Razón que se esfuerza, claro, y se justifica, en construir precisamente esas “concepciones del mundo” que exhiben su carencia. De hecho, hay para elegir: Aristóteles (con su variante tomista), Plotino, Kant, Hegel, Marx, y otros muchos las pergeñaron o completaron. El Dios moderno es -también- una construcción de la razón. Pero se elija la que se elija, el saber -única certeza quizás- que son construcciones las reduce inevitablemente, en la conciencia, a meros andamios de una obra siempre inconclusa. Porque en el fondo, pareciera que nuestro ser más íntimo se resiste a aceptar que una “idea del mundo” pudiera llegar como obra humana, y no como algo dado de una vez y para siempre. Algo que está, que no se cuestiona.

Cuestiono este mismo pensamiento que acabo de expresar, desde luego. Si aceptase que eso es incuestionable, justificaría racionalmente (comprendo, que no es lo mismo que justificar, una cosa es la razón y otra la ética, que no es demostrable geométricamente como inventó Spinoza) justificaría -digo- la sensación de que hombres que no temen cuestionarlo todo (nosotros) jamás podrán hacer frente a quienes están convencidos de su hacer sagrado cuando se atan una bomba al cuerpo. Esa “idea del mundo” compacta, unitaria, sin fisuras en la conciencia, no es más -al fin de cuentas- que lo que llamamos “fundamentalismo”. Quede claro que elimino aquí -a los fines de esta reflexión, solamente- el componente político de ciertos terrorismos.

Pero al fin y al cabo, la historia, despojada del punto de vista de los vencedores, no ha sido -ni es- más que una sucesión espantosa de horrores y degollinas: neutralizadas en nuestro discurso por quienes las han revestido de razones. La máxima expresión, el punto culminante del racionalismo (me lo sugirió por primera vez Ricardo Piglia, en una memorable novela de los ochenta) ha sido el Holocausto nazi. O en conocidas palabras de Goya (bien que reinterpretadas a la luz del pensamiento actual):“el sueño de la razón produce monstruos”.
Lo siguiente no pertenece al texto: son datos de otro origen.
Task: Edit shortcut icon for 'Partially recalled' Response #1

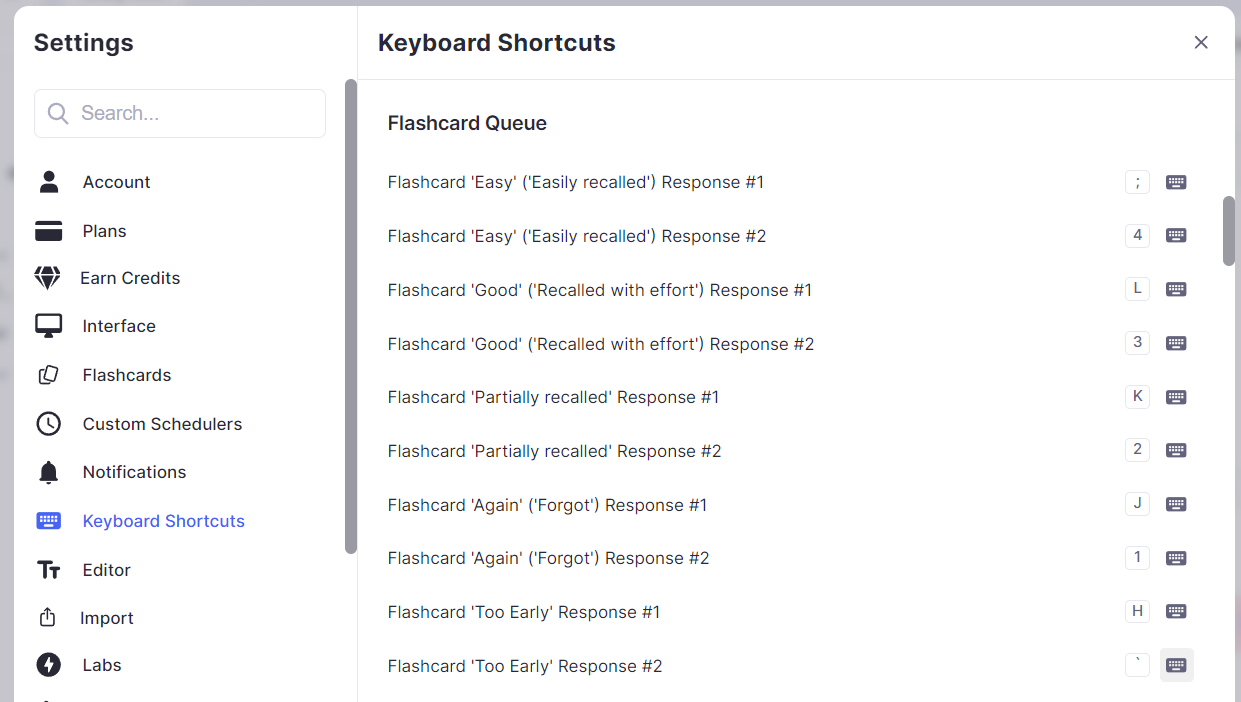Action: [1176, 397]
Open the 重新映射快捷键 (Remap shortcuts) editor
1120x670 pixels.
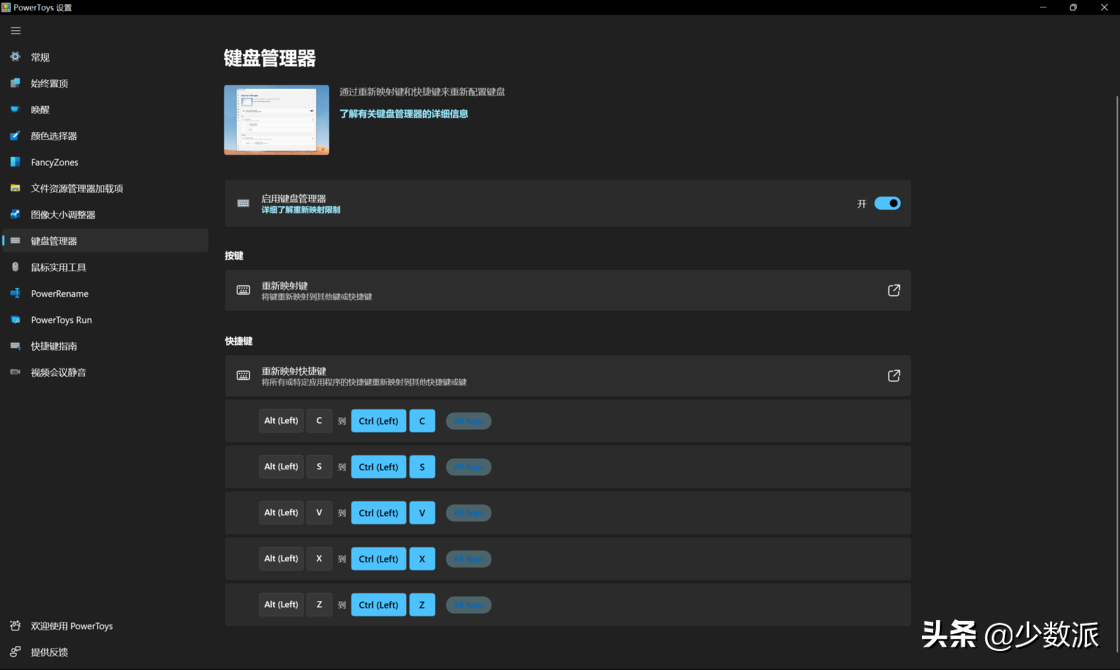point(893,375)
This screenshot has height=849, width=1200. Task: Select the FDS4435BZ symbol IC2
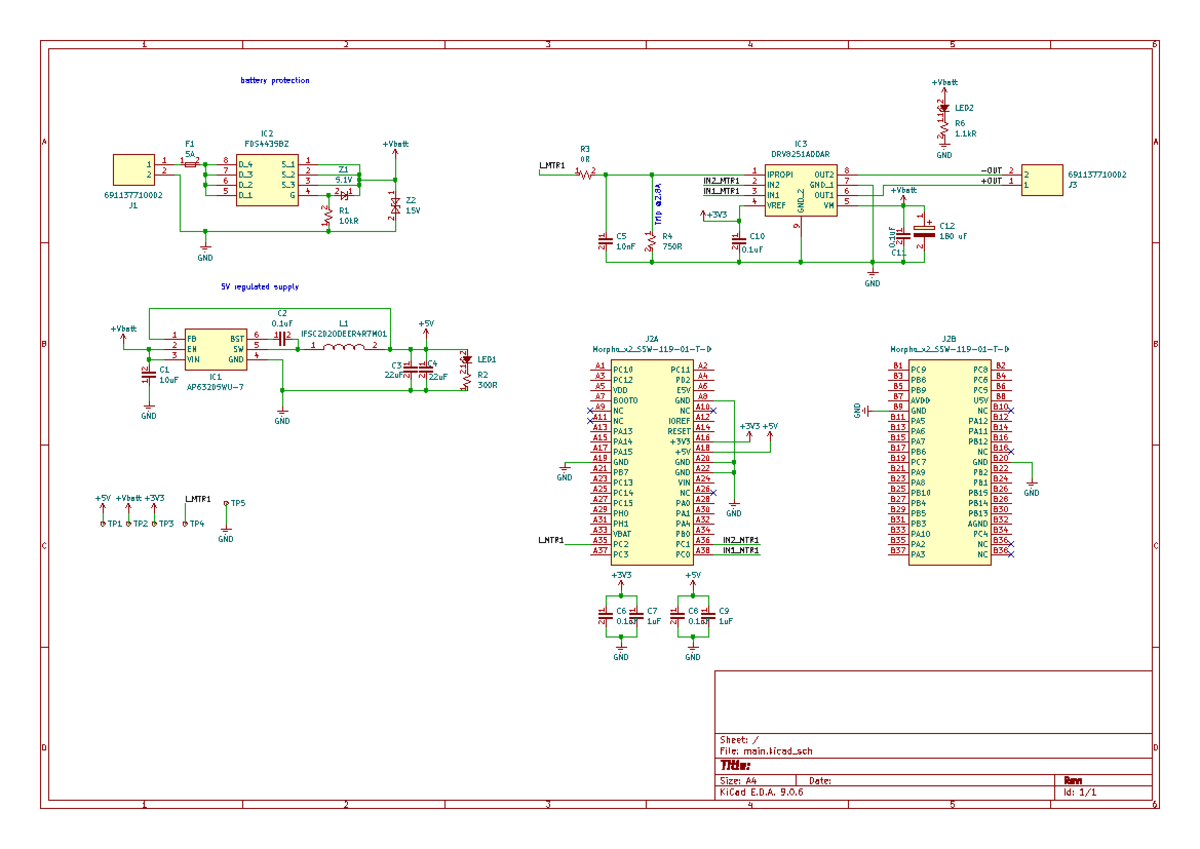[x=265, y=180]
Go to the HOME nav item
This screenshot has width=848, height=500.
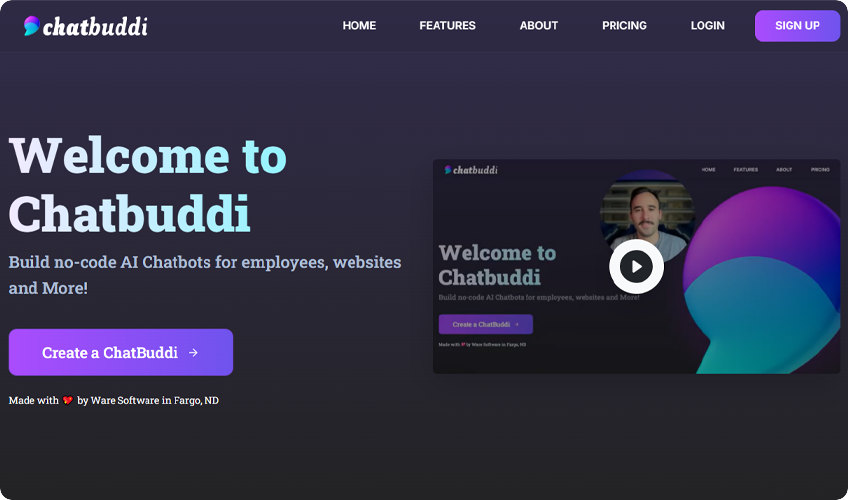pos(359,26)
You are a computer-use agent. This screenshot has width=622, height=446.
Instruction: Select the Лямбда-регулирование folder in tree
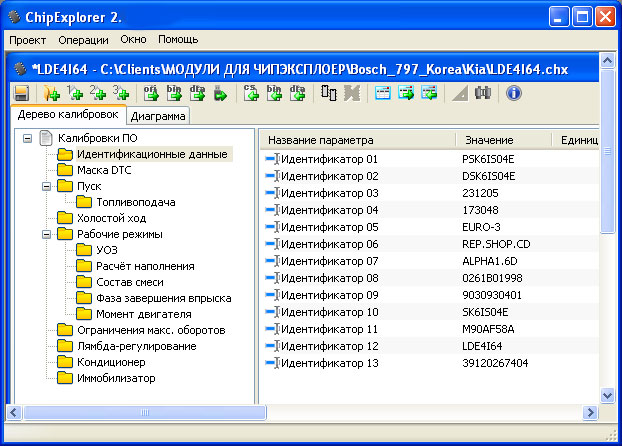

¿Podrá sobrevivir la humanidad sin un concepto unitario de la realidad, del mundo; sin una fe que trascienda las propias pasiones personales? Quizás sea esta época, aparentemente tan insulsa, un umbral de la historia: donde los hombres seamos capaces de asumir definitivamente nuestra condición desvalida, limitada, encerrada inevitablemente en el espacio y el tiempo; sin remisión posible a la protección divina o a la salvación eterna. Un mundo que no requiera héroes ni mártires para autoconstruirse, destruyendo lo que haya que destruir por vocación colectiva y no por iluminación individual.

Quisiera ilusionarme con esta perspectiva, pero admito que a mi pesar, continúo sintiendo que Antígona seguirá siendo indispensable.